Like I said forget all the other stuff, just a group of guys show up. All the rest will take care of its self with the time. 
M&M this SAT Noon test and tune with fun races as an example. Does Meir have a computer?, don't know but lap tops are a dime a dozen. He'll probably load timing software on anybodies system if he don't have one and show em how to use it also.


----------



## cjtamu (Sep 22, 2004)

Yeah, he has a computer. And software, and handout transponders as well. We used to race there all the time.


----------



## jerry23 (Sep 16, 2005)

I think if we racers communicate better amongst each other It'll be better for us and the tracks. No real need for a local organization in my opinion. atleast not for electric. But if we just communicate our schedules better we'd all show up at the same track on the same day and have a class or two of electrics. or whatever everyone wants run.

I'll be runnin mikes this weekend. so will a few other electrics. 

It would be cool to get around different tracks instead of the same ol same ol every single weekend.

Thats all i got for now.
Peace
Jerry


----------



## Gary (May 21, 2004)

cjtamu said:


> Biff, you're misreading if you think anybody here is down on Danny. Read my post again. I want someone who was so happy to see Danny and THRC go to 'splain to me how I'm better off now. Danny was the main reason we had such great racing, and I wish he'd been left alone to do his thing. IT WORKED! That's why we're trying to get back to some type of THRC-like concept.

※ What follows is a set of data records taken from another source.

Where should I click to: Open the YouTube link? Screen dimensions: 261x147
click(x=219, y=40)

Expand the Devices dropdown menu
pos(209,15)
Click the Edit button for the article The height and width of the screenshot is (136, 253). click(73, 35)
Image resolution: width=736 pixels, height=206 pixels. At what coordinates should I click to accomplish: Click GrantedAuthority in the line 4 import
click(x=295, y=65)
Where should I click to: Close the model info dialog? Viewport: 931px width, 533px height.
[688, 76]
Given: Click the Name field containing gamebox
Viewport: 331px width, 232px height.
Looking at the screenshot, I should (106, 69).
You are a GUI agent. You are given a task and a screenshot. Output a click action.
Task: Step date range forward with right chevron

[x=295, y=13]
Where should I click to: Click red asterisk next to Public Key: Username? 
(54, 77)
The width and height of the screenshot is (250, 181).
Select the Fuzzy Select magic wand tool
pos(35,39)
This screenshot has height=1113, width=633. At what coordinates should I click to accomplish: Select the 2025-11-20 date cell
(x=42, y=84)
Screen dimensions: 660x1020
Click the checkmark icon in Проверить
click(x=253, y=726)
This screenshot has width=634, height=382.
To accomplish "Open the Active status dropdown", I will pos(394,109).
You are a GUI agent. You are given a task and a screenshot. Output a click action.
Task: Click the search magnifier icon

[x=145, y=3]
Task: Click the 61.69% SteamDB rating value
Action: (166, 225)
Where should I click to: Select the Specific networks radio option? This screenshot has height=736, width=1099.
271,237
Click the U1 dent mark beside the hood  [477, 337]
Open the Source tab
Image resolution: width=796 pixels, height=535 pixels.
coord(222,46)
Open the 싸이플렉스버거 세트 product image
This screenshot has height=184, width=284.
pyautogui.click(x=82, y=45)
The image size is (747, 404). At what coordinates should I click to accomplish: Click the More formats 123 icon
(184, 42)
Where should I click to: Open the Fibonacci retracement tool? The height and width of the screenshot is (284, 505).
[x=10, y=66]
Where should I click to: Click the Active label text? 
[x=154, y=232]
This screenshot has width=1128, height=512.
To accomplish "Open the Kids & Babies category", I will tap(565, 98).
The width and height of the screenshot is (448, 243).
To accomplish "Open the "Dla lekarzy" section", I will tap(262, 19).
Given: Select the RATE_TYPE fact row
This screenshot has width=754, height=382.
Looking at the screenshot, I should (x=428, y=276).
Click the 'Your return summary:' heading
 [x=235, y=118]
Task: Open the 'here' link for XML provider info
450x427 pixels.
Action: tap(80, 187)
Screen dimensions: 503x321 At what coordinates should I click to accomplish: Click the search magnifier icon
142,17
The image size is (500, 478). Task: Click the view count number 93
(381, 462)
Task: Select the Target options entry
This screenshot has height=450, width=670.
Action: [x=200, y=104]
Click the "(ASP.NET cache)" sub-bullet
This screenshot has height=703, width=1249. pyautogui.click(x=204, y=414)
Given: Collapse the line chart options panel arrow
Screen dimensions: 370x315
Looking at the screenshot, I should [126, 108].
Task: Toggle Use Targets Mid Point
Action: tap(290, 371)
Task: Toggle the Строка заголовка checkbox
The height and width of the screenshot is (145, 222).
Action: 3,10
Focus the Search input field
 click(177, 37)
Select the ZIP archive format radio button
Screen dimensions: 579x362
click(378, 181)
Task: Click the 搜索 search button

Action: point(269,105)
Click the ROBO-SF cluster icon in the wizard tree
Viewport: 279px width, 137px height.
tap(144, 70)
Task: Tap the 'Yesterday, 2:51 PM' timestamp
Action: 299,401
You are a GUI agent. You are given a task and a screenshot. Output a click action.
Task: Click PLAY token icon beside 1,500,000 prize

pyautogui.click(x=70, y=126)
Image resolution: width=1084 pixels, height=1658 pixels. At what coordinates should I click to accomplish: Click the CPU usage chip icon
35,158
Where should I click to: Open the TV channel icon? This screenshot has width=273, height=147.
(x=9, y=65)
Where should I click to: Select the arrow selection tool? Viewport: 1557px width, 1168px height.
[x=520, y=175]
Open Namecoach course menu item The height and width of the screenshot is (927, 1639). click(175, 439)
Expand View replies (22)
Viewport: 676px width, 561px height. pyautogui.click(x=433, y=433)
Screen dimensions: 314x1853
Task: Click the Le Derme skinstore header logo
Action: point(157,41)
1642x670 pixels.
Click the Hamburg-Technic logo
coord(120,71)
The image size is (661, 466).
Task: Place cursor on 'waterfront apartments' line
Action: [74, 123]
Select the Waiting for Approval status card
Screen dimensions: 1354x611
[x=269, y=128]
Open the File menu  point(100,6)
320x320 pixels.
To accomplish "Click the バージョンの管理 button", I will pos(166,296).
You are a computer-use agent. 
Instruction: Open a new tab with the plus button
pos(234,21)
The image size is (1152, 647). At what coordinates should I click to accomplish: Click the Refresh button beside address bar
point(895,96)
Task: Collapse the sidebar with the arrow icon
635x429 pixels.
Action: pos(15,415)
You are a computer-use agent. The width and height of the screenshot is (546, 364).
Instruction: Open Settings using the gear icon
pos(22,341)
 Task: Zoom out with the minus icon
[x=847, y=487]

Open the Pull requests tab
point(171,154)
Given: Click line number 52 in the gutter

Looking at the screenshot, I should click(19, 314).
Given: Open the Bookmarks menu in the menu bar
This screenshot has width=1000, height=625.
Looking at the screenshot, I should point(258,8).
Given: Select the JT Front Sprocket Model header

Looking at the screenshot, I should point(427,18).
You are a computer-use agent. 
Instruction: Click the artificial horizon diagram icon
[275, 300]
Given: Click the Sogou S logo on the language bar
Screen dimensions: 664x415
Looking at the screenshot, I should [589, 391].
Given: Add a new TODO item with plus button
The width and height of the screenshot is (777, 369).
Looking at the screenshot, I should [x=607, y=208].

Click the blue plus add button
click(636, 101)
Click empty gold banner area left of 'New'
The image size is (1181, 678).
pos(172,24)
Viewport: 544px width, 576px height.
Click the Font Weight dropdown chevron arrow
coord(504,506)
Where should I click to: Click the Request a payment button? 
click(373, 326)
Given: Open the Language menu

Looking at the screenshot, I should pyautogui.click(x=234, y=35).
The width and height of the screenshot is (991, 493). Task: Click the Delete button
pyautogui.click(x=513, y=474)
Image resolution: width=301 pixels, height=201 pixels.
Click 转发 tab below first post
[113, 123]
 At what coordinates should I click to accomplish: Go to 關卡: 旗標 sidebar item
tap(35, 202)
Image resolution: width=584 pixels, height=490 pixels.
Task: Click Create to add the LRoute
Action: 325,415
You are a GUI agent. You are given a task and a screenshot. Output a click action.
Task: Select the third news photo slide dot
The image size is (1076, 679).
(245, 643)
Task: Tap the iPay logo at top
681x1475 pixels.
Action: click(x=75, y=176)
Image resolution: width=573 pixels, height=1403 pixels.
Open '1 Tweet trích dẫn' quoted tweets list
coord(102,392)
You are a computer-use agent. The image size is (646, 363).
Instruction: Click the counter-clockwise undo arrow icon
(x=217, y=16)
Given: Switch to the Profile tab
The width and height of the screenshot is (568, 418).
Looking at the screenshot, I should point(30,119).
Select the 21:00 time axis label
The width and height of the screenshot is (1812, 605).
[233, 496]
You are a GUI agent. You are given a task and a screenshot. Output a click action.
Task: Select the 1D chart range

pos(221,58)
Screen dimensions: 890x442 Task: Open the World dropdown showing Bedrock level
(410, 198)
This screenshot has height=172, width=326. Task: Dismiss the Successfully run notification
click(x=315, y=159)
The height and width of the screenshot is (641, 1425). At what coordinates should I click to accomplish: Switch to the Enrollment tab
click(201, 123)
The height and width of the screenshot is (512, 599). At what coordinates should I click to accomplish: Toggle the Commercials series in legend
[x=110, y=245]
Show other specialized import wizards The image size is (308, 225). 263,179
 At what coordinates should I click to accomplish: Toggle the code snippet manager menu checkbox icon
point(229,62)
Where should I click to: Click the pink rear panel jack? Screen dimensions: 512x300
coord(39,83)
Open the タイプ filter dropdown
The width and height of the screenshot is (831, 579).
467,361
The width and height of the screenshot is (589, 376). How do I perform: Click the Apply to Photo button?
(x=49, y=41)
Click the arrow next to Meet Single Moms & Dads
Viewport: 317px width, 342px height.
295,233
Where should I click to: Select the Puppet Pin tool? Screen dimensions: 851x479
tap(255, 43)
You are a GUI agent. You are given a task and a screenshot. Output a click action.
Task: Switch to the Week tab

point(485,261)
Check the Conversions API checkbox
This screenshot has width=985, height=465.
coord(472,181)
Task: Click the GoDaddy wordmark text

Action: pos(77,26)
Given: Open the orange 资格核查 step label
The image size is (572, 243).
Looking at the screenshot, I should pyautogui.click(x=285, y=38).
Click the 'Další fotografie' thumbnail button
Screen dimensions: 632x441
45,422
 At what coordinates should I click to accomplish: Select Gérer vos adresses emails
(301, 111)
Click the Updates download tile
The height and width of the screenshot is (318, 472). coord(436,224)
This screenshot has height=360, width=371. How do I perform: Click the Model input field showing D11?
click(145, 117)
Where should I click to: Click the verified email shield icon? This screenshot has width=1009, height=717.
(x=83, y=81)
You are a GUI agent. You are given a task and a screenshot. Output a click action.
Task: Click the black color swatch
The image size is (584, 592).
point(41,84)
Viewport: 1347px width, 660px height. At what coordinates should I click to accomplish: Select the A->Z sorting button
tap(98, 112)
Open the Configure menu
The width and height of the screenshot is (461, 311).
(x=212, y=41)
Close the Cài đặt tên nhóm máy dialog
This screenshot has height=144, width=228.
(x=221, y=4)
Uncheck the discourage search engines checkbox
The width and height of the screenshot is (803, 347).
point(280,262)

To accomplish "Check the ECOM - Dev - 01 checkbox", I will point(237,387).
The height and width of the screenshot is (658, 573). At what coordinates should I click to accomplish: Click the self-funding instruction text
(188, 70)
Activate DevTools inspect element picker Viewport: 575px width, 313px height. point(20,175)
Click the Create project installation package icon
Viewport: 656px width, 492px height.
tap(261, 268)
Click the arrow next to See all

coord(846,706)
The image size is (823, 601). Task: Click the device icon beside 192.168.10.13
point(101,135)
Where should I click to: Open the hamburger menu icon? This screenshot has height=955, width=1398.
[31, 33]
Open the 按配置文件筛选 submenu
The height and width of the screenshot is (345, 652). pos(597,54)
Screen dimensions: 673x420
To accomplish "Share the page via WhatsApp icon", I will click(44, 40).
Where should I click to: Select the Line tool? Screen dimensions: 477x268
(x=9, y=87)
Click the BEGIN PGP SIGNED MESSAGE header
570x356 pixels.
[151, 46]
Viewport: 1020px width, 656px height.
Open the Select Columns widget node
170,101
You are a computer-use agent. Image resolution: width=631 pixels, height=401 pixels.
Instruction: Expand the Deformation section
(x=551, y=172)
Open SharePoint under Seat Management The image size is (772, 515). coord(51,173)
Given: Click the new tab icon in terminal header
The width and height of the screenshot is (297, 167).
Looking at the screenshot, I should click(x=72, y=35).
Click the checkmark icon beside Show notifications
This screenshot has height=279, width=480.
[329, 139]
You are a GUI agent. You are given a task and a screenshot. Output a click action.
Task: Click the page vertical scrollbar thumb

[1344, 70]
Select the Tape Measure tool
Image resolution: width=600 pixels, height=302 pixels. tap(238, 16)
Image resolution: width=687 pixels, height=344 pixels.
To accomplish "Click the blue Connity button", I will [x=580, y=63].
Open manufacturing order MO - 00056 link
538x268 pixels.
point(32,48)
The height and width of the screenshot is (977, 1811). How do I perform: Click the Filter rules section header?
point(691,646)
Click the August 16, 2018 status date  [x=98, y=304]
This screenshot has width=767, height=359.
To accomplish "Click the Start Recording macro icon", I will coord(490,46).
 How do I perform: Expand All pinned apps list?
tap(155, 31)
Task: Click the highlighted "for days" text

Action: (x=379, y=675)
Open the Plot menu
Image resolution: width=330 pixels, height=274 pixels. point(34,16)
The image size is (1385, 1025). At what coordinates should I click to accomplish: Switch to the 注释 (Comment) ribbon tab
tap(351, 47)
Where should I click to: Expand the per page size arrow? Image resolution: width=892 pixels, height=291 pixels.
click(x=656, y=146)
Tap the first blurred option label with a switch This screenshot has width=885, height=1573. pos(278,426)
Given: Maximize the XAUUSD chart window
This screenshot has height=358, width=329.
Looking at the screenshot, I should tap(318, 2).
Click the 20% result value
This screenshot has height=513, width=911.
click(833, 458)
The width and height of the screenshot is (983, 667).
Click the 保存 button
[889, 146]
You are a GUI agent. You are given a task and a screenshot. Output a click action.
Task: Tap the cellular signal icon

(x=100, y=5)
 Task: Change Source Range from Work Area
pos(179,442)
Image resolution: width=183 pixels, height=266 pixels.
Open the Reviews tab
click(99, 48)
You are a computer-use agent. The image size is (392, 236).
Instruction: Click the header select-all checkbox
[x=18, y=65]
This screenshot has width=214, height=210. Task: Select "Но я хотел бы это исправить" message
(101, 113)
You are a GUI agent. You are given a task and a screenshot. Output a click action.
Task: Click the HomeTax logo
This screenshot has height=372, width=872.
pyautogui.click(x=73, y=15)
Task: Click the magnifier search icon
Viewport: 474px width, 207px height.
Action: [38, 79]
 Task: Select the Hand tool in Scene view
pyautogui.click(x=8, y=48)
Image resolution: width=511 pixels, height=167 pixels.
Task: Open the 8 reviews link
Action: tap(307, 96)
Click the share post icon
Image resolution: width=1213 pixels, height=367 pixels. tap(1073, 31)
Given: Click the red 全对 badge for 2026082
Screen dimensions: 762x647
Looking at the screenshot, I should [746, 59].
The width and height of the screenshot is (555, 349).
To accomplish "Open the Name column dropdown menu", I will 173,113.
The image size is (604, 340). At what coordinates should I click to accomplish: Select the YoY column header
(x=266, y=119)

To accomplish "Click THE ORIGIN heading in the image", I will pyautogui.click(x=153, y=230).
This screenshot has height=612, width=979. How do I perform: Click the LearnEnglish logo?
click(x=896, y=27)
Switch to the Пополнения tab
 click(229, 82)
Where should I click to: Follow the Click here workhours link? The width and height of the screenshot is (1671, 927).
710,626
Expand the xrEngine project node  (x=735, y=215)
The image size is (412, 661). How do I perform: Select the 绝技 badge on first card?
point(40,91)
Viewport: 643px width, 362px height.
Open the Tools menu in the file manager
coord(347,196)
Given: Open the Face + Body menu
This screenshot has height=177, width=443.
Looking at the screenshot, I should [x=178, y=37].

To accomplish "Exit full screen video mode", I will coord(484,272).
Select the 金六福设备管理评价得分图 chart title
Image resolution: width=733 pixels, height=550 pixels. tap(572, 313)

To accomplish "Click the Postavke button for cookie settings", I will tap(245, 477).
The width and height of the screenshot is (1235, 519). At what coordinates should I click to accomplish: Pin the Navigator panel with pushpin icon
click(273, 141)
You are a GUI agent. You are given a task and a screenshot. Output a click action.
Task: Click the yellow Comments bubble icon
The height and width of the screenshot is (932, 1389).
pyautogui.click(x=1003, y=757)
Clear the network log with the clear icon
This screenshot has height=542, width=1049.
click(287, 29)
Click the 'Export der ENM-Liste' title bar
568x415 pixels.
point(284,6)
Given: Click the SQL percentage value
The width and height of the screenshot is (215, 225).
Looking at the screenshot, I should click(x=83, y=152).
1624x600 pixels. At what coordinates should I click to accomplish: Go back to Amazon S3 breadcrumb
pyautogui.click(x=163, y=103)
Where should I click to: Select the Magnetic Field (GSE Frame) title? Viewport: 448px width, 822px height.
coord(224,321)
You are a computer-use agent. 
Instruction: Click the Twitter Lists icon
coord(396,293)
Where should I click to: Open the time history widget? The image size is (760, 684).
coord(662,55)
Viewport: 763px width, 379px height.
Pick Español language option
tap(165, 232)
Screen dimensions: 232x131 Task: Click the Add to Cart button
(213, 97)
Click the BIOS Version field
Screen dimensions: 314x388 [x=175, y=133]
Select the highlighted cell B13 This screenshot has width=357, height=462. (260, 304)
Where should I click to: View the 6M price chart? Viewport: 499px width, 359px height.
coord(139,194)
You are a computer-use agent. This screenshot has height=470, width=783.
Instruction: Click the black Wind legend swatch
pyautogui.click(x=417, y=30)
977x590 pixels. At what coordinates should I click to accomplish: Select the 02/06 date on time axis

Theres nothing wrong with anything thats been said so far bro! I think this is a healthy and much needed topic! The thing about racers are no matter what, someone somewhere wont like whats being said. I just added a "Speed Bump" in the subdivision thats all.


----------



## Gary (May 21, 2004)

jerry23 said:


> I think if we racers communicate better amongst each other It'll be better for us and the tracks. No real need for a local organization in my opinion. atleast not for electric. But if we just communicate our schedules better we'd all show up at the same track on the same day and have a class or two of electrics. or whatever everyone wants run.
> 
> I'll be runnin mikes this weekend. so will a few other electrics.
> 
> ...


Jerry, The thing about most of the guys here are, were activist's. Were RC advocates with dreams of growing the hobby. I made the comment the other day that I just want to race, have fun and hang out with my friends. I didnt lie and I wont lie now. I've been racing off and on for 13 years and have witnessed the decline in attendance ever since. Its my fault. LOL

In 1994 Houston RC was the big deal. They even had commercials on public access channels. Normal club race entries on a Saturday was 125 plus. What happened to those racers? Where did they go? And why did they quit racing?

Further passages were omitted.